## Aim:
Could you rewrite the records from the line containing "1372x881 pixels. At" through the end of the records, swapping "search" for "settings" and keeping everything else unchanged, with the pictures left out?

Item-finding records:
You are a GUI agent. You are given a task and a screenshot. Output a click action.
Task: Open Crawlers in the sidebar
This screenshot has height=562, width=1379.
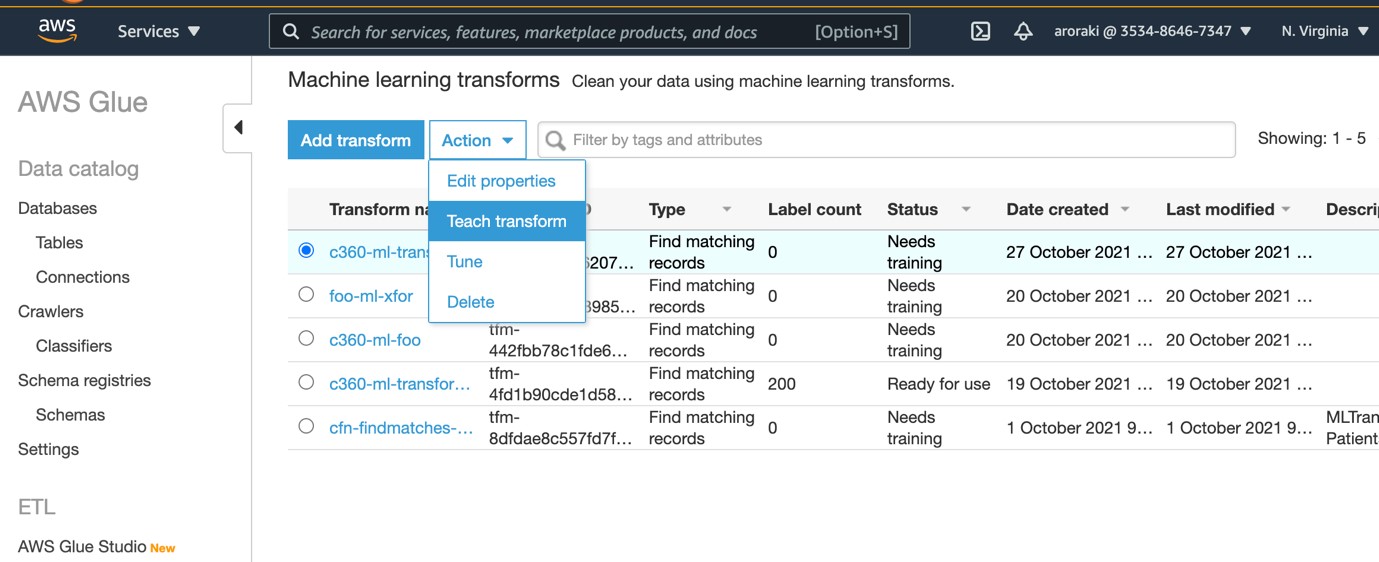51,311
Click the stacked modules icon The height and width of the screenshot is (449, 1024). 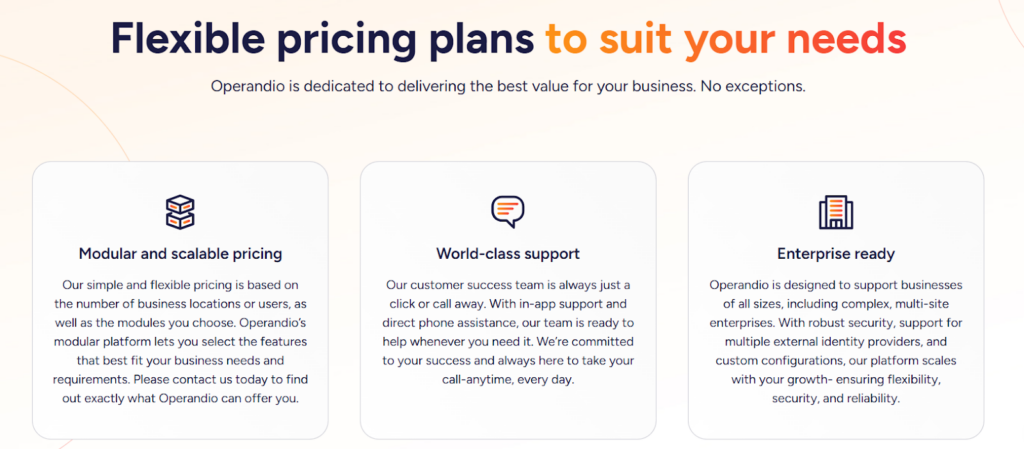pos(180,211)
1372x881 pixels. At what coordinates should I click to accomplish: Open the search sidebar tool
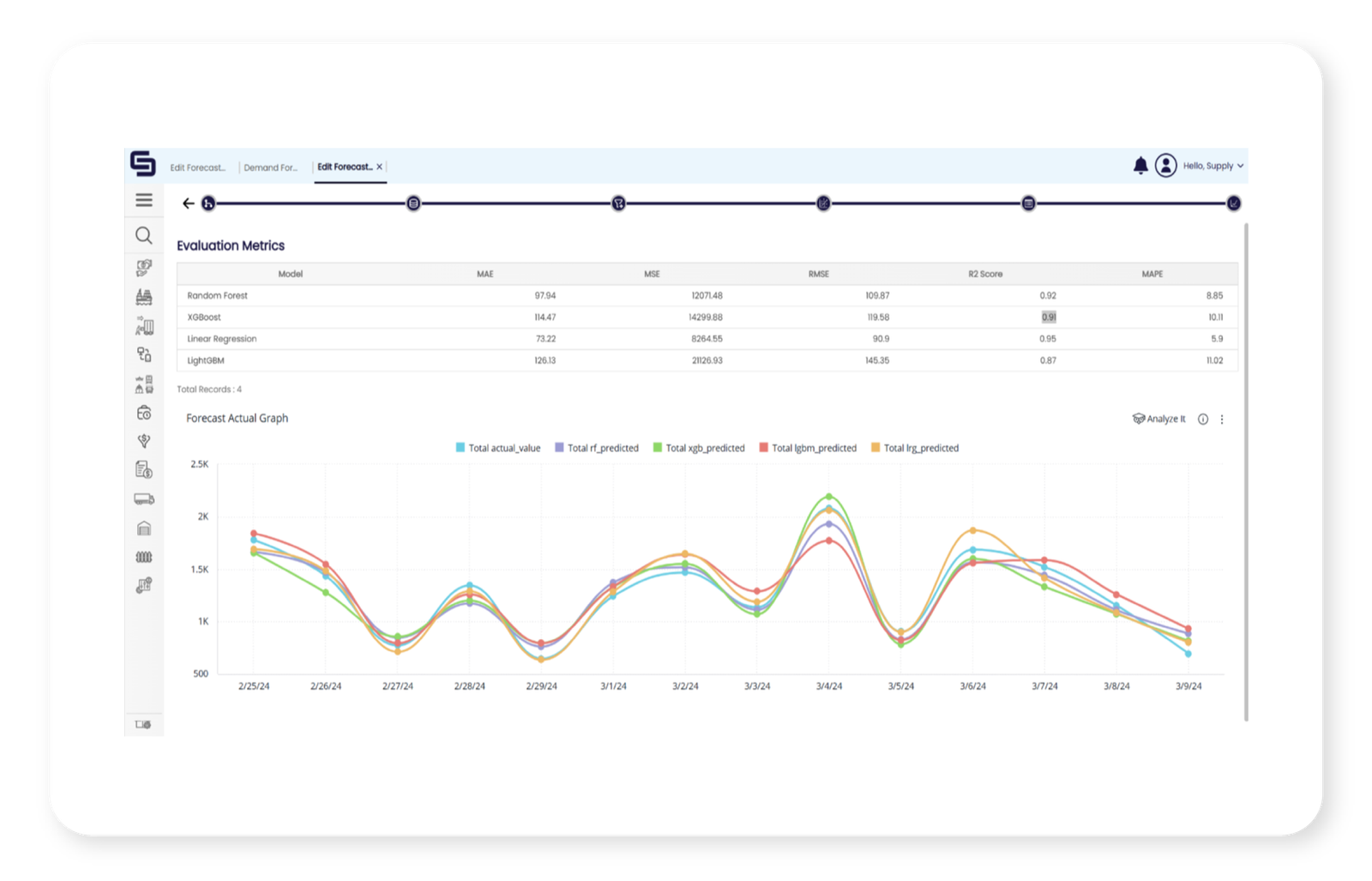click(144, 236)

## Task result:
1372x881 pixels. At what coordinates should I click to accomplish: Open the settings sidebar tool
click(144, 236)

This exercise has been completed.